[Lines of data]
↓↓↓
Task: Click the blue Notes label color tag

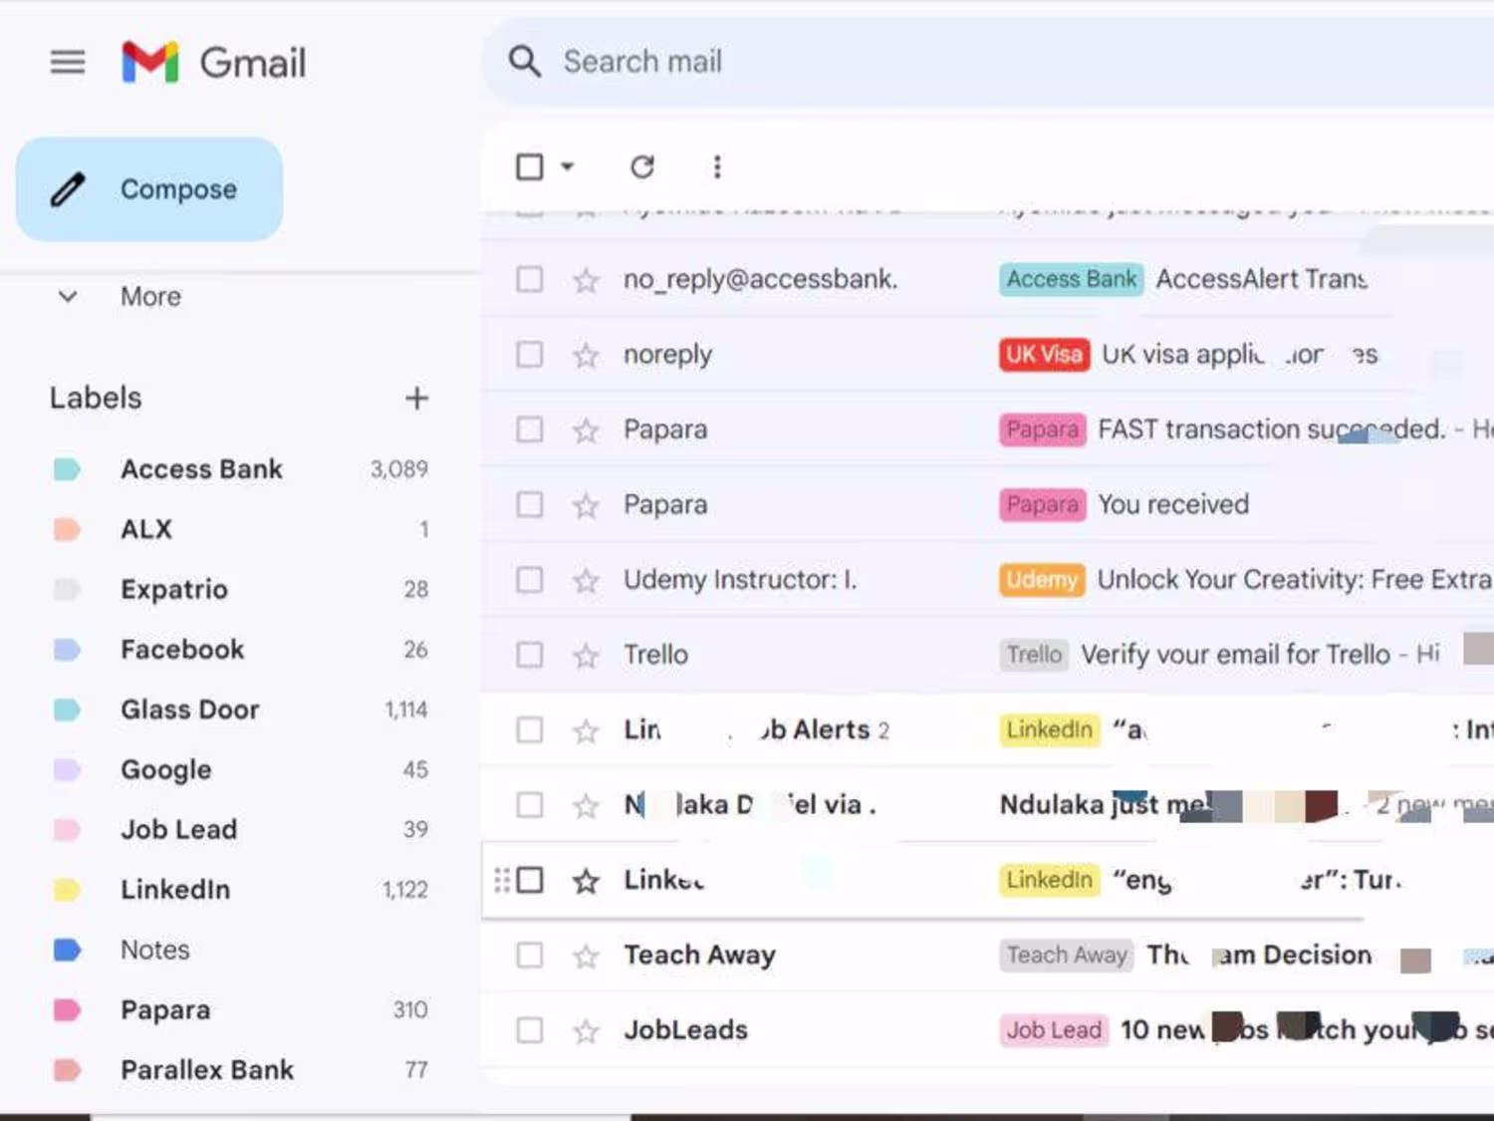Action: click(67, 950)
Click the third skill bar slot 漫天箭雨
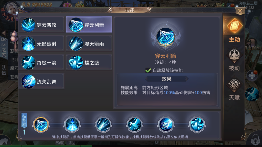 [103, 125]
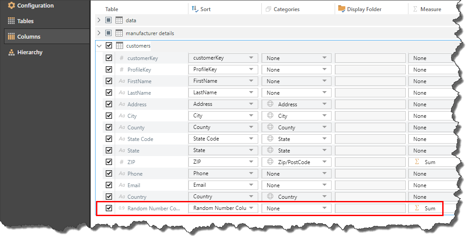
Task: Open the Tables section
Action: [25, 21]
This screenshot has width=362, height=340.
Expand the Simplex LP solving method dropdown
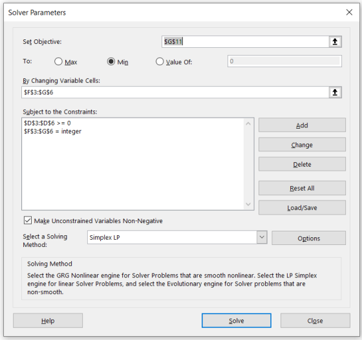tap(262, 237)
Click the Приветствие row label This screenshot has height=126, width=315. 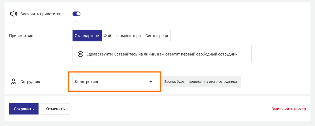click(x=21, y=36)
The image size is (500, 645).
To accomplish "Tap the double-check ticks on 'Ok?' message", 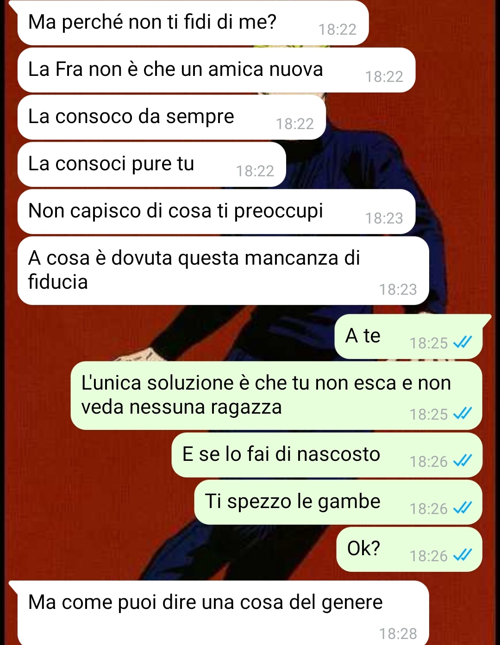I will 463,555.
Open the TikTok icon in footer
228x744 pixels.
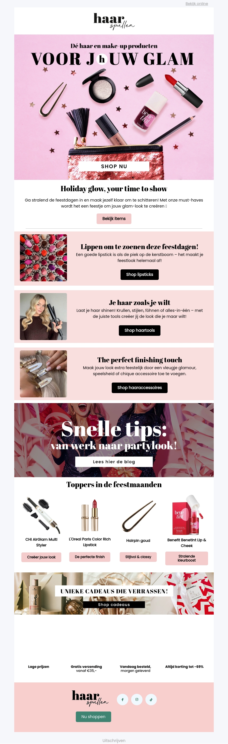point(151,700)
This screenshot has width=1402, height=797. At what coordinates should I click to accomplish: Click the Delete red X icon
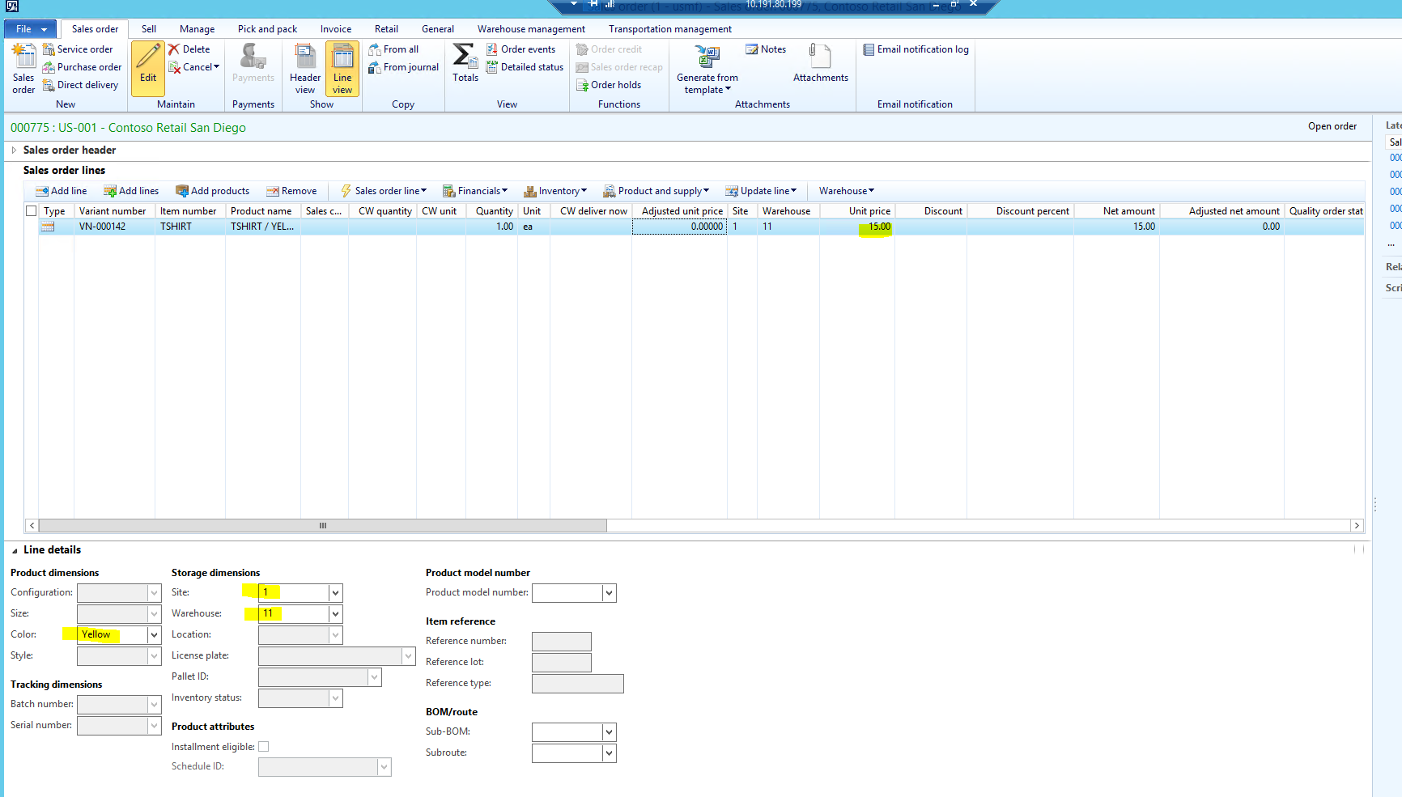[x=174, y=49]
↑↑↑
- [What is being asked]: Pull out every line of the records above that contains the string "Task". Treat uppercase and lowercase letters as different.

- [Response to the exercise]:
Task: Click the blue Notes label color tag
Task: Open the Tables section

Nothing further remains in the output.